Described as a “literary feature film,” the book condenses 200 years of Burma’s history into a gripping two-hour read: a five-act dialogue between Clements and Myanmar’s dictator, General Min Aung Hlaing.
It is designed to awaken in him a sense of conscience and moral courage so deep he is moved to release Aung San Suu Kyi and all unlawfully imprisoned democratic leaders.
Now, more than ever, the brave and resilient people of Burma need to know that the world has not forgotten them.
Each gifted edition—accompanied by a personal letter—will land in the hands of world leaders, influencers, and decision-makers, offering a rare window into Burma’s crisis and a call to act, rooted in Clements’ forty years of frontline engagement, including as a Buddhist monk in Myanmar.
With your help, we want to continue a movement of radical, creative, non-violent activism.
A $500 USD donation buys a carton of 10 books from our distributor, each GIFTED with a letter to someone who could help change the course of history in Burma.
In 2023, when we released Aung San Suu Kyi from Prison - And a Letter to a Dictator, a single reader became instrumental in its inclusion in international trials seeking to prosecute atrocities in Burma.
In 2019, when we interviewed Moe Thway of Generation Wave, a prominent Burmese activist group continuing the non-violent resistance of the 88 Generation Students Group, he told us: “We started by distributing leaflets, with postal and letter campaigns, trying to motivate the people. We’d send people letters, because if you just throw leaflets into a market, only a few people will get them, and the police will gather them up. But if you post them, even to a military colonel, they won’t be afraid. It’s safe to read it in private. They’d know the youth are still fighting against the dictatorship, and we would tell them, ‘You don’t need to be depressed, the youth are fighting for freedom, for you, in every possible way.’”

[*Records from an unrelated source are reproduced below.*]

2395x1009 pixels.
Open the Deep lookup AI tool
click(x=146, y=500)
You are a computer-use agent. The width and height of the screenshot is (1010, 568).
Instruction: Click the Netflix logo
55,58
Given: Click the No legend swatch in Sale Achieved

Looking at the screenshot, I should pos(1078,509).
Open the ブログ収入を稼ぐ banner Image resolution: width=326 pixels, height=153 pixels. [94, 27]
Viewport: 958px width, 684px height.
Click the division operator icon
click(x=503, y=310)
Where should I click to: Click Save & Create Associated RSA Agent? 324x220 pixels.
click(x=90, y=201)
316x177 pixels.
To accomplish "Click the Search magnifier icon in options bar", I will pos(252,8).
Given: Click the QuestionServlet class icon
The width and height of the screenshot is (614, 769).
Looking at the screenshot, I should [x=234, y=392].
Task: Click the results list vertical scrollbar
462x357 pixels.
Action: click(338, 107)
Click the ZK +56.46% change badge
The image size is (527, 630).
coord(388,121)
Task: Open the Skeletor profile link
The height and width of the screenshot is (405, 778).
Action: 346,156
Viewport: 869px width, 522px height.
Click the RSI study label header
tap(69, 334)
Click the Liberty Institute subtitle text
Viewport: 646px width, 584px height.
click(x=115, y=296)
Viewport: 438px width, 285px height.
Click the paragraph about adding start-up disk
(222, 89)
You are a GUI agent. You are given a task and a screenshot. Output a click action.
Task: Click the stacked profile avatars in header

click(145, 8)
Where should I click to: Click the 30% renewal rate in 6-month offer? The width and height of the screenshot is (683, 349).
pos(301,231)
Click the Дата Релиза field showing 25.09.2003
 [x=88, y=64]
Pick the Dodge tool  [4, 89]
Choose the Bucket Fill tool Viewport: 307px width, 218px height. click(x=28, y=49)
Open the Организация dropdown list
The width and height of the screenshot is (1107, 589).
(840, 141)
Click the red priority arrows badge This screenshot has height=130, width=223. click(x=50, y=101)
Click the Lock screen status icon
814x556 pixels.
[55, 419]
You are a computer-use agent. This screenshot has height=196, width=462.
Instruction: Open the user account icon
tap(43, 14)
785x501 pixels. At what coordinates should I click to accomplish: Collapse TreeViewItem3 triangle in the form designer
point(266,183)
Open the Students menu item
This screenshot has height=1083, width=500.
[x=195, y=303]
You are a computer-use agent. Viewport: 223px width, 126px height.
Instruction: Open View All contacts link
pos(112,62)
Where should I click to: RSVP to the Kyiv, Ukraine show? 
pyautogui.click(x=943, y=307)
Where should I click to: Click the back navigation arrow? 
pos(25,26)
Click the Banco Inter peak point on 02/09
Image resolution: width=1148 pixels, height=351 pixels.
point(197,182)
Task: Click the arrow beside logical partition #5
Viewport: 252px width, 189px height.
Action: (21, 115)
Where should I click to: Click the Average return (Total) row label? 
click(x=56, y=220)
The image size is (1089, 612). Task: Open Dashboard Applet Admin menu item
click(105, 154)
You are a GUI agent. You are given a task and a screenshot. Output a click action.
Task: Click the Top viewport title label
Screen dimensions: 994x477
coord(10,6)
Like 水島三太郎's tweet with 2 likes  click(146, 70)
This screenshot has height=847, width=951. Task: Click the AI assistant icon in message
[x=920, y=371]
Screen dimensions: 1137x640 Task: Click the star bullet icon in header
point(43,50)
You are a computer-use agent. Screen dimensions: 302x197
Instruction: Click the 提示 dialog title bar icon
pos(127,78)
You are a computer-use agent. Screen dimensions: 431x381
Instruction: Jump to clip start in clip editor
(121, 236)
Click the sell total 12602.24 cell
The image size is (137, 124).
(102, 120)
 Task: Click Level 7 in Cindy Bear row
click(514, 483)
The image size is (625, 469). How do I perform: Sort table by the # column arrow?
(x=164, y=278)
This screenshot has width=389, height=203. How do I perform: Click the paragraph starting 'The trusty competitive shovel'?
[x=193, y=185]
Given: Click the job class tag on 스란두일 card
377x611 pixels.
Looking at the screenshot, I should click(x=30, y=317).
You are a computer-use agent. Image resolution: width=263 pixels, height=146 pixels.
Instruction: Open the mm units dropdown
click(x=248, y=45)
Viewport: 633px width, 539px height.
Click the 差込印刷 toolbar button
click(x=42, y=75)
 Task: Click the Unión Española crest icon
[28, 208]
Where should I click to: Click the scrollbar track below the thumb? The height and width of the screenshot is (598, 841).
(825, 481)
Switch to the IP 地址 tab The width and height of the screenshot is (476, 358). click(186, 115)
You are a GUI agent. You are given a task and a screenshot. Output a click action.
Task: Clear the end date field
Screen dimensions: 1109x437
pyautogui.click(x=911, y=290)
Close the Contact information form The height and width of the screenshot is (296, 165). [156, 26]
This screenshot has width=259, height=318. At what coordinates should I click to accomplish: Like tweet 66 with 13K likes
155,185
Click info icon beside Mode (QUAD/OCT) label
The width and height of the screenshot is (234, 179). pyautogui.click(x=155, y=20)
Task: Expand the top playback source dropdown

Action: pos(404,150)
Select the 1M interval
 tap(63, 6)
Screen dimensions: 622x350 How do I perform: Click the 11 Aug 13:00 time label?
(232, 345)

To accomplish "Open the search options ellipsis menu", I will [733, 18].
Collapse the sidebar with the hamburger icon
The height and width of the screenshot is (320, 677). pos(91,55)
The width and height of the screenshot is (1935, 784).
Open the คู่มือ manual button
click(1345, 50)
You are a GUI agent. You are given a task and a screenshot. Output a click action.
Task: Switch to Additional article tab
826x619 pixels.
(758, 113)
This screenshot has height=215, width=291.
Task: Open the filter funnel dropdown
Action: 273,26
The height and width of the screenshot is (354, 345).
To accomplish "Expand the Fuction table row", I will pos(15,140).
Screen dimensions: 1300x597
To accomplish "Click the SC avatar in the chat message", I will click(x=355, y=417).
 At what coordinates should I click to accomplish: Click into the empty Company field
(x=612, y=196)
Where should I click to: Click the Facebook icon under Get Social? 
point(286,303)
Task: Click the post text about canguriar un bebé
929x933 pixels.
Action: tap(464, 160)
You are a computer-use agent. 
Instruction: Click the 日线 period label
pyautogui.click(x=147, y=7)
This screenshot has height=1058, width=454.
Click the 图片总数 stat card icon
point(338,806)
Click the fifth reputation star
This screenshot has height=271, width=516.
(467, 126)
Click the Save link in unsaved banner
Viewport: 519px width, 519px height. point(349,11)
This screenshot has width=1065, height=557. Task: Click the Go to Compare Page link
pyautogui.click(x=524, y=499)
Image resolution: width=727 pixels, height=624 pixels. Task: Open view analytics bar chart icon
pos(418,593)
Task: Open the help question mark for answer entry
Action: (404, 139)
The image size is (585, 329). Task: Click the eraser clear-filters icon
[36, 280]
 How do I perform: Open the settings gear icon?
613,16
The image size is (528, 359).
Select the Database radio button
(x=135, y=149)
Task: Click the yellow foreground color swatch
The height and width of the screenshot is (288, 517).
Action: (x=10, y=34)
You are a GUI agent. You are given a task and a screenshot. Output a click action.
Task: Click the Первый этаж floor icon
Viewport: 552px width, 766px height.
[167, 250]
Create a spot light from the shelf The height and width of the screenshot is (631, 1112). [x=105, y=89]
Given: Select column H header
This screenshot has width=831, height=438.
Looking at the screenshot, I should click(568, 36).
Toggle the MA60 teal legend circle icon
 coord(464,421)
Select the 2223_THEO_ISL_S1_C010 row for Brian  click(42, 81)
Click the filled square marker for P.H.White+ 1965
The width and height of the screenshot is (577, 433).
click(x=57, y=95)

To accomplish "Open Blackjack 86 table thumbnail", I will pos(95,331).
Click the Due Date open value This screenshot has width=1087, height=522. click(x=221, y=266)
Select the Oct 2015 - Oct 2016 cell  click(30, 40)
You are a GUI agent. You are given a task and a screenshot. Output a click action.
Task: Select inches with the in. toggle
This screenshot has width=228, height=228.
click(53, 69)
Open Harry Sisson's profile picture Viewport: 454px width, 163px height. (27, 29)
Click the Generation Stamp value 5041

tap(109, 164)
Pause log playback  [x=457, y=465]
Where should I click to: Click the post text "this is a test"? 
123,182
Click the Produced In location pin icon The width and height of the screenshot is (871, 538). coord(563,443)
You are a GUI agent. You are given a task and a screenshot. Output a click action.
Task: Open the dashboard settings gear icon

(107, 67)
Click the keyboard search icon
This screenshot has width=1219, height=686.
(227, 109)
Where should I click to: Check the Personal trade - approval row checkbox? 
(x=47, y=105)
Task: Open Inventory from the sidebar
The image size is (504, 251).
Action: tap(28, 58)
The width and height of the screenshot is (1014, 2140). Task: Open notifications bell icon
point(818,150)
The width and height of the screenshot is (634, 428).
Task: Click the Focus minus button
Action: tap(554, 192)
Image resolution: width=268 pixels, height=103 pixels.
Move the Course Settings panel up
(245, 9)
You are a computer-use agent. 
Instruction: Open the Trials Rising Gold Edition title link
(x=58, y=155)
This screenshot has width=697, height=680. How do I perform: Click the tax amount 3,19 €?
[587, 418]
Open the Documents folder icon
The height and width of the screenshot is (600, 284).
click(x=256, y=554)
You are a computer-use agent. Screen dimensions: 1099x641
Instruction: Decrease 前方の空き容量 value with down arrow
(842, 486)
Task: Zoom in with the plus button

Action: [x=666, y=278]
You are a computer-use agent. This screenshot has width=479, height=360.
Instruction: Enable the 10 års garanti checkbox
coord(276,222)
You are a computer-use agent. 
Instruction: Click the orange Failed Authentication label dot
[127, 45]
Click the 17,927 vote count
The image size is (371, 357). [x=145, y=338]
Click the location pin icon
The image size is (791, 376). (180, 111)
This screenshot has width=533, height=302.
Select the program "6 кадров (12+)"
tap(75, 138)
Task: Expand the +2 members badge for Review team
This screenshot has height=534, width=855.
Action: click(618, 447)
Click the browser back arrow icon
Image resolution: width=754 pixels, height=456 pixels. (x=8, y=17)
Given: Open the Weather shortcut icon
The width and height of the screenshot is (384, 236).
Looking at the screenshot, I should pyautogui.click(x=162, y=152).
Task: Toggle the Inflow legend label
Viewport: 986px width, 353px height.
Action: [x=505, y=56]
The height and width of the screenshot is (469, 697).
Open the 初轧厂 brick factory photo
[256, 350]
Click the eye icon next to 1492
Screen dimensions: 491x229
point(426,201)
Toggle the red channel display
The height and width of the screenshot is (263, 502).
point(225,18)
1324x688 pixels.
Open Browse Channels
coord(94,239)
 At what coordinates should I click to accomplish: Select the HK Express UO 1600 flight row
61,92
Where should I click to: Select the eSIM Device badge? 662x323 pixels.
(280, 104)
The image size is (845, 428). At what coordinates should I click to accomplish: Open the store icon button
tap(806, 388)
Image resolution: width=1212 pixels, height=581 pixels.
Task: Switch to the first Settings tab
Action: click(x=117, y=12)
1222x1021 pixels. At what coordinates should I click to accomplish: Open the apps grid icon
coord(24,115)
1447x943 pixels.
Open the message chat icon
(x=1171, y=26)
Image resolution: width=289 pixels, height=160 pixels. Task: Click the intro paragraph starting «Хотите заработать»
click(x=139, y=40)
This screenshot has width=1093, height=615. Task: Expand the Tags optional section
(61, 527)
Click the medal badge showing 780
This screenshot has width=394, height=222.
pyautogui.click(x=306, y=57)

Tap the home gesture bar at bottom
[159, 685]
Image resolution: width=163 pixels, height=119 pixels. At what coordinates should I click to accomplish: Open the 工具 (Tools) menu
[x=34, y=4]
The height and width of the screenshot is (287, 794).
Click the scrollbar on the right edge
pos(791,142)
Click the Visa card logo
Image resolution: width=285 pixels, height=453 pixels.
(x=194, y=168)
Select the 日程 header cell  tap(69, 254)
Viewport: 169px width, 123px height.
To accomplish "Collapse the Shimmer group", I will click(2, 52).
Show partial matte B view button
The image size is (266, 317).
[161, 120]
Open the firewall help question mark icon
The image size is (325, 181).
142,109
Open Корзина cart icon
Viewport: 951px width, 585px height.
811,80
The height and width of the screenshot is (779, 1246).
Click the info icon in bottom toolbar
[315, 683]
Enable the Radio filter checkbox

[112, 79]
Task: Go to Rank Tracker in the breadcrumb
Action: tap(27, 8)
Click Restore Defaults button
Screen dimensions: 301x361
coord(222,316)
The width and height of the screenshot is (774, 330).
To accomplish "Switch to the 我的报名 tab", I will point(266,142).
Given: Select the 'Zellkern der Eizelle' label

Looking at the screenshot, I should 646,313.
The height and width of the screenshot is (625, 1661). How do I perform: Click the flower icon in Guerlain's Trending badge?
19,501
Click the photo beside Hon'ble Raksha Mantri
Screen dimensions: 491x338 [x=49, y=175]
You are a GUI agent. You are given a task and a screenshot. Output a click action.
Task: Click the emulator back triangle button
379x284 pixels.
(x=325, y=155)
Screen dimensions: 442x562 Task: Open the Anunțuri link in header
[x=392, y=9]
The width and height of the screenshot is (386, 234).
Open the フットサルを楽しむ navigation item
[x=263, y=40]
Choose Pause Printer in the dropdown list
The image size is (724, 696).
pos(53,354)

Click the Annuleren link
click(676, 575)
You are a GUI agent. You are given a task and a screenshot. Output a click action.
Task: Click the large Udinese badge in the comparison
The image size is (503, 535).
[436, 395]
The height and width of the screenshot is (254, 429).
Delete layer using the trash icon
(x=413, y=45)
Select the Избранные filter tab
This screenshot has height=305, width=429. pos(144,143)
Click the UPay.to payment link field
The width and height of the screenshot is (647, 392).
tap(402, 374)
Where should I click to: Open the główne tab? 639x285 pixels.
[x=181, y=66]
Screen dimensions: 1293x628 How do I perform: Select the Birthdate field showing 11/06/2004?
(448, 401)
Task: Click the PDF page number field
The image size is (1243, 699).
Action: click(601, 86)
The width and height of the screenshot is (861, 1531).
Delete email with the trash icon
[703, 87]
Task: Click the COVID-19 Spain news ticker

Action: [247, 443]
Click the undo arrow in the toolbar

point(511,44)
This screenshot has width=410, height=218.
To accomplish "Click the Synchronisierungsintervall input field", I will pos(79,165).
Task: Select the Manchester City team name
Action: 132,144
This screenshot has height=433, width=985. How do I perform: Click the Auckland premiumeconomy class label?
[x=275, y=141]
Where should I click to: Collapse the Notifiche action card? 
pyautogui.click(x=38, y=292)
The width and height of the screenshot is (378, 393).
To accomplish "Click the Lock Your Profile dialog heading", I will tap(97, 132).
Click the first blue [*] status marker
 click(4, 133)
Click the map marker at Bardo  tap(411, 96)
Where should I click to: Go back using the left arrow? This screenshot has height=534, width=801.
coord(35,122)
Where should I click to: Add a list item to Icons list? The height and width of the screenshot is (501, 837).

A book in the hands of law maker can become law. A book in the hands of a producer can become a series. A book in the hands of an editor can become the next front page.
Often, it only takes one voice to change the narrative.
‘Conversation with a Dictator’ is not just a book. It is a moral instrument—a voice for the silenced, a work of radical dharma, and a manual of spiritual and political resistance.
But we cannot do this alone.
You can be an activist. You can change the outcome. You can use your creative freedom for the freedom of others.
Who will we GIFT them to? All Nobel Peace laureates, The Elders, the Dalai Lama, the Pope and Selected Cardinals in the Vatican, President Trump and ALL members of his administration, including Robert Kennedy Jr, the European Union, key members of the UN, all ASEAN leaders, Joe Rogan and all top podcasters, Roger Waters of Pink Floyd, Jillian Assange, Edward Snowden, Elon Musk, etc and anyone you can think of that might hear our message.
Each book we send—with a personal letter—costs, approximately:
$50 USD · £45 GBP · $75 CAD · $80 AUD
Please join us in the Use Your Freedom: All It Takes Is One global campaign.
Every time we GIFT a copy, we will post updates of the people receiving the book, and their response.
Why this book?
This month, Myanmar’s Nobel Peace Prize laureate and pro-democracy leader, Aung San Suu Kyi, will mark her 80th birthday alone, in a windowless concrete cell. Now in her fifth year of solitary confinement, her condition remains uncertain. According to an urgent press release issued by the Suu Foundation, she was injured during the recent Sagaing earthquake. Once embraced by global dignitaries and celebrities eager to align themselves with her cause, she has now been largely abandoned by the same figures.
It didn’t have to be this way. When an internationally trained and funded terror group simultaneously attacked 30 police posts and a military base in Burma’s Rakhine State in 2017, the Burmese military response led to accusations of genocide, triggering an exodus of over 700,000 Rohingya Muslim refugees.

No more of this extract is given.